42

Сказать, что я была ошеломлена, унижена, раздавлена — это ничего не сказать. Несколько минут я подбирала слово, способное в полной мере выразить тогдашнее мое состояние, но в своем словаре так его и не нашла. Готова даже объявить конкурс на адекватное выражение моих чувств. Впрочем, можно обойтись и без него, итак все понятно.

Даже в самом страшном сне я не могла себе представить, что события примут подобный оборот. Эти двое просто выгоняют меня из театра и города, как надоевшую собачонку. А сами вселятся в качестве полноправных хозяев в мою квартиру, Аглае перейдут все мои роли, и она окончательно займет место примы. Да, совсем упустила из вида, она же собирается ему родить ребенка. Полагаю, не сразу, сначала нужно утвердить себя в новом статусе. А уж потом можно заняться и благородным и заодно захватывающим делом деторождения.

Но больше меня злило то, что Эрик даже нашел мне новое место работы. Я кое-что слышала и об этом театре, и об его главном режиссере; отзывы были сугубо отрицательные. Если у нас дела обстоят неважно, то там — еще хуже. Отправляться за тридевять земель ради того, чтобы получить все то, что я имею здесь, только в еще более плохом варианте, с моей точки зрения было невероятной глупостью. На это способна только последняя идиотка. Но если Эрик предлагает мне это, то получается, что за такую он меня и принимает. И может, не сильно ошибается; если вспомнить, что я вытворяла в последнее время, его мнение может быть, недалеко от истины.

Мною овладела полная растерянность. Что делать, я не представляла. Я понимала, что работать в нашем театре мне больше не дадут, но отправляться в тот театр, не было ни малейшего желания. В таком тупике я еще никогда не пребывала.

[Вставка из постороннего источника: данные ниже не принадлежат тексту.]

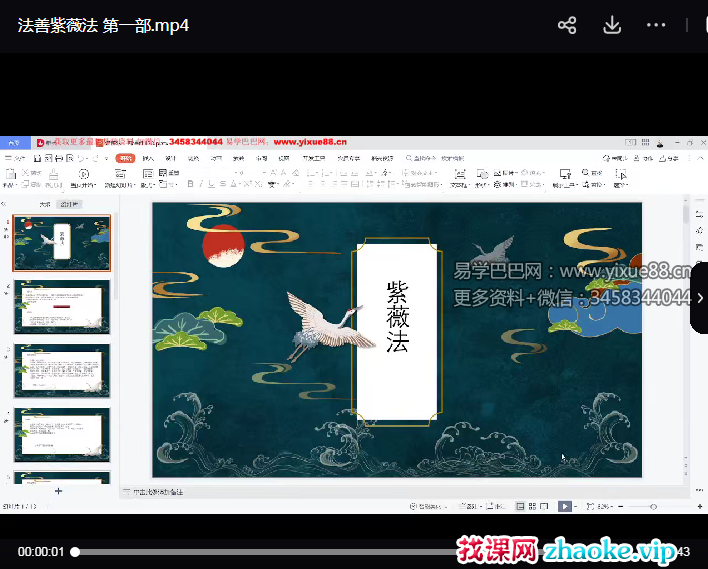Select the Outline tab in the slide panel
This screenshot has width=708, height=569.
click(x=45, y=203)
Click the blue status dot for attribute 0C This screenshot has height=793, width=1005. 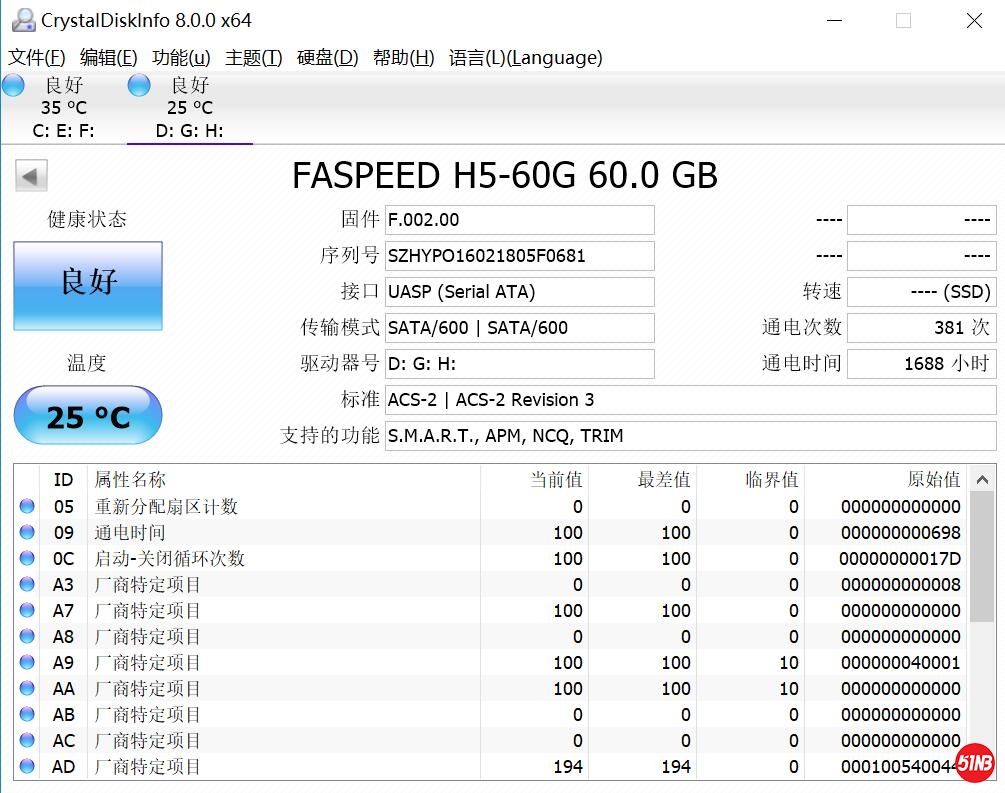pyautogui.click(x=26, y=558)
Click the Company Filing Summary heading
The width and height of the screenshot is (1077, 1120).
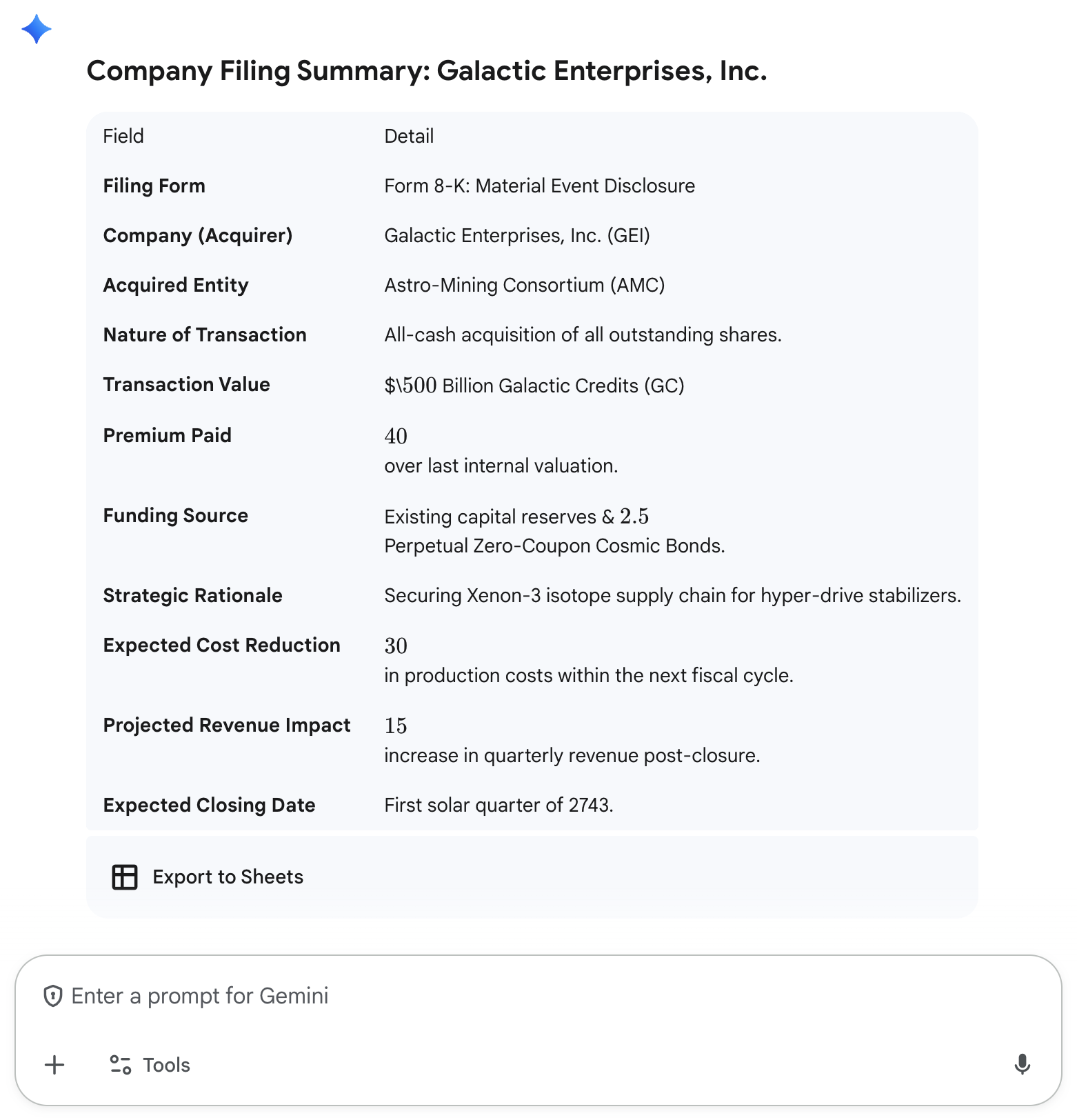pyautogui.click(x=427, y=71)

Утром мне некуда было идти, но и оставаться в квартире не могла. У меня внезапно пропало ощущение, что она — мой дом. Помимо того, что я скоро буду безработной, так еще — и бездомной. Что же мне делать, осваивать амплуа бомжа, точнее бомжихи? А ведь еще совсем недавно я была благополучной женщиной, уважаемым членом общества.

Я шла по улице, даже не представляя куда. Проходя мимо церкви, внезапно решила зайти. Следует сказать, что я отнюдь не религиозна, я даже точно не знаю, являюсь ли я верующей. За годы своей жизни я так и не выяснила этот вопрос, хотя бы потому, что никогда особенно не задавалась им. В храм ходила крайне редко, а молилась в нем всего дважды. И оба раза это было связано с дочерью.

Впервые я это делала, когда в пять лет Анжела серьезно заболела; речь шла об ее жизни и смерти. От отчаяния я не знала, что делать, и ноги сами привели меня в храм. Я поставила свечку и затем встала напротив иконы какого-то святого. Кажется, это был Николай Угодник. Никаких молитв я не знала тогда, как, впрочем, не знаю их и теперь. И считаю, что знать их вовсе не обязательно. Обращение к Богу должны идти из самых глубин души, а уж, какие при этом приходят слова, не столь важно. Возможно, я ошибаюсь, но почему-то мне кажется, что Всевышний в этом вопросе со мной согласен.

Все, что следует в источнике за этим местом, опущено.